Importantly, more than half of revenue, which equates to over $10 billion, was driven by our growth platforms, which have shown a strong good growth of 16% in the first nine months.

Going by region in the US, revenue is up 6% year to date.

This growth was driven by Symbicort, Brilinta and diabetes.

In Europe, the favorable growth of Brilinta and the diabetes brands were offset by the continuing impact of loss of exclusivity on Seroquel XR and price pressure on Crestor and Symbicort.

Emerging markets was up 12%, with growth in China well ahead of the market at 22%, which Marc will walk you through in more detail.

And in Japan, sales were stable impacted by the price cuts and the increased use of generics, in particular in oncology.

Core EPS for the Group was down 3% at CER for the first nine months as we continue to selectively invest in our growth platforms and expanding pipeline.

But as Marc will go on to discuss, we've upgraded our full-year core EPS guidance.

Slide 7 is simply a reminder of our three strategic priorities.

I believe we're making good progress on all of those priorities.

On slide 8, we're looking in more detail at our five growth drivers.
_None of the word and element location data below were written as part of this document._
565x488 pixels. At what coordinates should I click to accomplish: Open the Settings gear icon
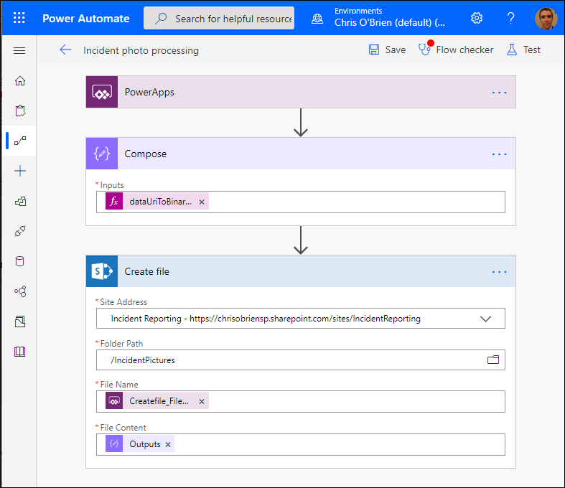pyautogui.click(x=477, y=19)
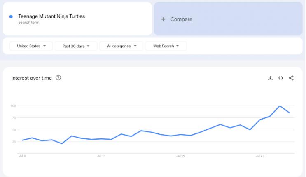Expand the All categories dropdown

coord(121,46)
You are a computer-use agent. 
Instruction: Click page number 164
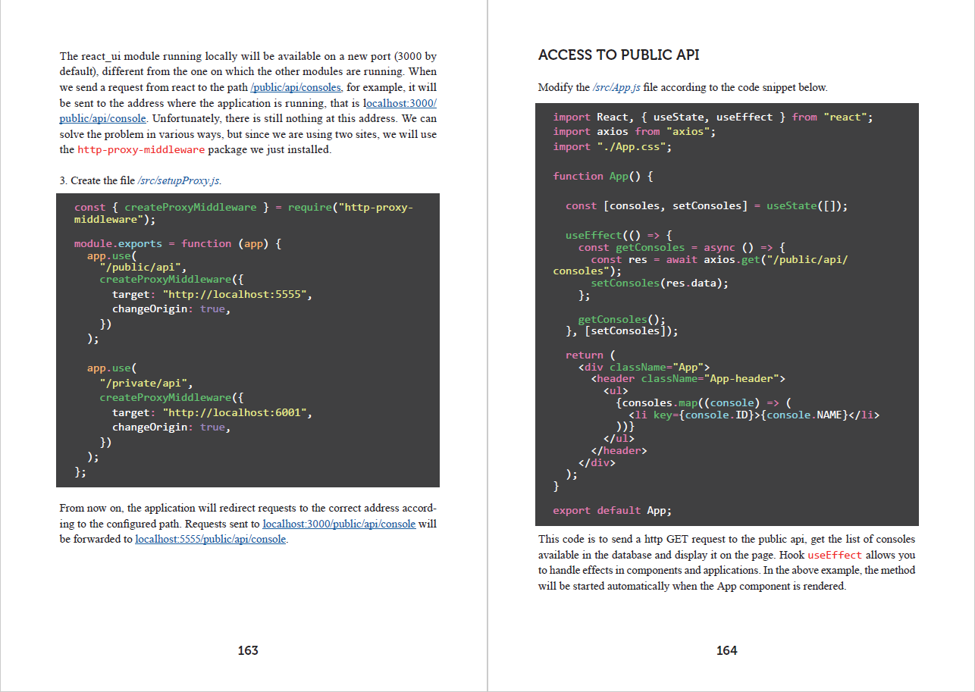726,650
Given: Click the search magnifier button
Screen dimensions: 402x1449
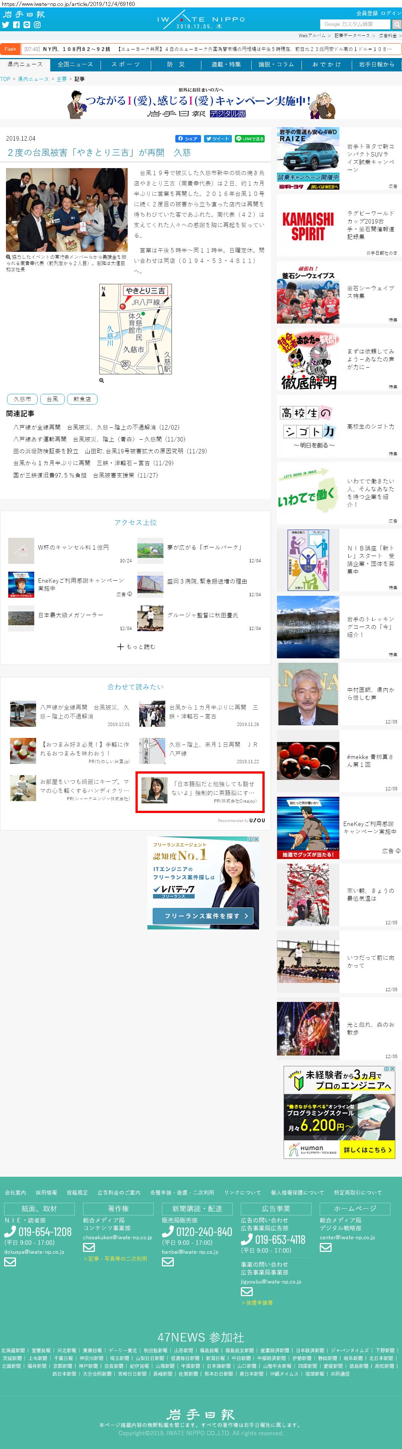Looking at the screenshot, I should [x=396, y=24].
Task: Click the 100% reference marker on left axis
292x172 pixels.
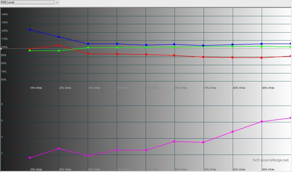Action: pyautogui.click(x=2, y=48)
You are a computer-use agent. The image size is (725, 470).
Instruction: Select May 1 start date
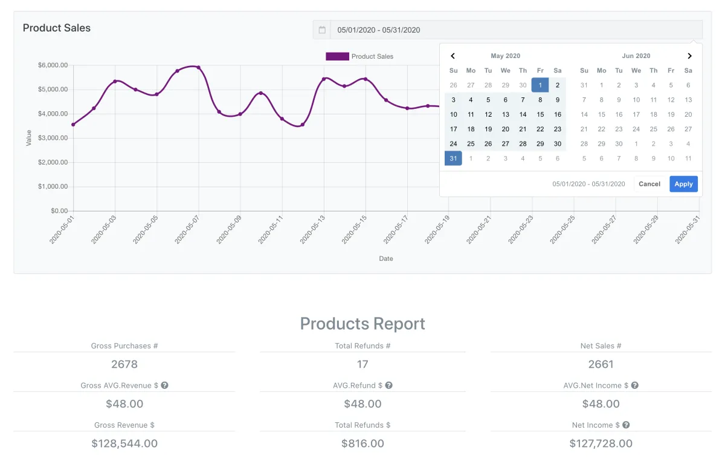[x=540, y=85]
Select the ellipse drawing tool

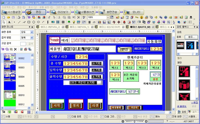pyautogui.click(x=38, y=22)
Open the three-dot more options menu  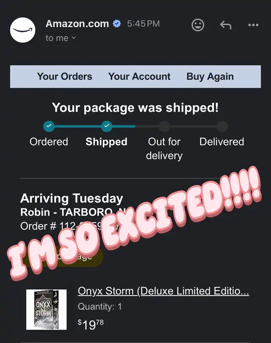253,25
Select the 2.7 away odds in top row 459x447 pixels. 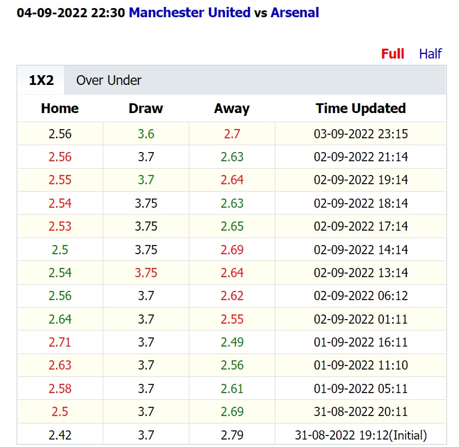tap(232, 134)
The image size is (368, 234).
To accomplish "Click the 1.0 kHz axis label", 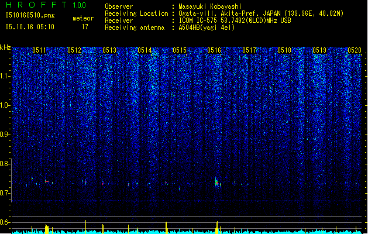I will point(5,105).
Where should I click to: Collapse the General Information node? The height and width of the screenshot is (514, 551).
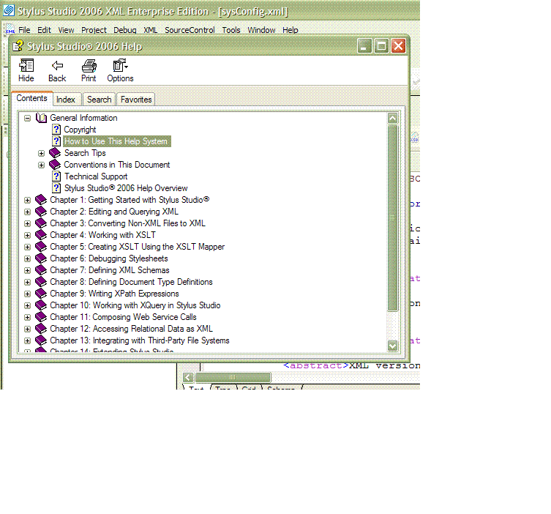tap(28, 118)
As I said before, they contributed over half of our revenue during the first nine months.

On the right-hand side of the slide, you can see the relative contribution from each of these.

It's worth noting that without the additional revenue from the acquisition of the BMS share of the global diabetes alliance, our diabetes franchise still grew by 26%.

I will now hand over to Marc who will take you through each of the growth platforms in more detail and provide an overview of AstraZeneca's financial performance for the first nine months.

Marc, over to you.

Thank you, Pascal, and good afternoon, everyone.

Let me start with Brilinta on slide 10.

Sales were $127 million in the third quarter, up 68% at CER, with strong performance across regions.

We saw continued good momentum in the United States, supported by the positive news of the US Department of Justice closing its investigation.

The US was the fastest-growing region in the third quarter.

Europe remained strong, with third-quarter sales up 36%.

The next big milestone for Brilinta will be the PEGASUS top-line results, which we're expecting early next year.

As you can see on the left-hand side of slide 11, Brilinta is now the branded overall anti-platelet leader in US hospital purchases.

This has been helped by the new preferred status for Brilinta on the updated American Heart Association/American College of Cardiology guidelines for non-ST-elevation ACS patients.

On the right-hand side of slide 11, we can see how we steadily continue to take market share in the United States, and the new-to-brand market share is now 7.5%.

We have always believed in the potential of this product and are pleased with the steady progress it continues to make with ongoing investment.

Let's now move to diabetes on slide 12.

We have seen strong performance over the quarter, driven primarily by the launch of the new Bydureon pen device in the United States and the good Farxiga uptake, also in the United States.

For Onglyza, however, we have seen a small TRx share decline, although volumes have been stable in a growing market.

On slide 13, on the left, you can see that the Farxiga volume trends continue to grow steadily.

On the right-hand side of the slide, we show the effect of the Farxiga launch on the monthly new prescription volume in the SGLT-2 class.

As you can see, the volume growth for Farxiga is not coming at the expense of other SGLT-2 inhibitors.

Instead, we see an acceleration of the overall class post Farxiga launch.

Slide 14 shows on the left the reversal of the slowing rate of growth for the GLP-1 class.

In the last two quarters, we have seen an acceleration of the TRx volume growth.

On the right, you see how Bydureon volume continues to grow, and following the launch of the new pen device, the early signs indicate additional volume growth.

Looking at slide 15, you can see the impact of our new Bydureon pen device which it had on the prescription market share in the GLP-1 class on the left, and NRx volume on the right-hand side.

By now, more than one-third of Bydureon prescriptions are with the pen, and this has led to a trend break in NRx volume increase for the total Bydureon family.

Now moving to our respiratory franchise on slide 16, you see continued strong growth of Symbicort, with sales up 15% in the quarter.

Symbicort performance was particularly strong in the United States, with sales up 29% in the quarter.

It should be noted that the realized net price for US Symbicort has been stable in the third quarter and year to date.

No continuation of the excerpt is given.